Due to the size and weight of 18-wheelers, trucking companies often pay high insurance premiums. Insurance companies stand to lose millions of dollars from a single truck crash, especially if multiple people sustain injuries.
Truck drivers and trucking companies are held to a high standard
It takes a considerable amount of skill, experience and good judgment to safely operate a large commercial truck. There is absolutely no room for error. The slightest error in judgment or negligent action can result in a catastrophe. That's why truck drivers and trucking companies are held to a high standard. The Federal Motor Carrier Safety Administration (FMCSA) has established several rules and regulations to help prevent truck crashes from occurring. Here are the federal regulations for trucking companies:
- Hiring. Truck drivers are required to complete truck driving school and obtain a commercial driver's license (CDL). Hiring an unqualified driver is prohibited under Section § 391.51. In addition, trucking companies are expected to hire drivers who have clean driving records.
- Limiting driving time. The federal hours-of-service rule limits driving time for truck drivers to 11 hours within a 14-hour period. Drivers must also take 10 consecutive hours off between shifts and take a 30-minute break after 8 cumulative, uninterrupted hours of driving.
- Maintaining and inspecting vehicles. Trucking companies are required to inspect, repair, and maintain all commercial vehicles under Section § 396.3. This includes ensuring that the brakes, tires, steering systems, axles and engine are in proper working order. Trucking companies must also keep records of inspections, repairs and maintenance.

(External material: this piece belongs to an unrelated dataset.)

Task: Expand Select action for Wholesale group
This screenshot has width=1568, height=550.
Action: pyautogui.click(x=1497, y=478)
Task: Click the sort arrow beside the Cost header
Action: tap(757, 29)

- Prohibiting impaired driving. The blood alcohol concentration level for truck drivers is 0.04 percent, but trucking companies have a duty to prevent their drivers from getting behind the wheel while impaired. Prospective drivers are required to undergo drug testing in order to be hired. In addition, trucking companies are required to give random drug tests and prohibit drivers from reporting to duty while under the influence of drugs or alcohol.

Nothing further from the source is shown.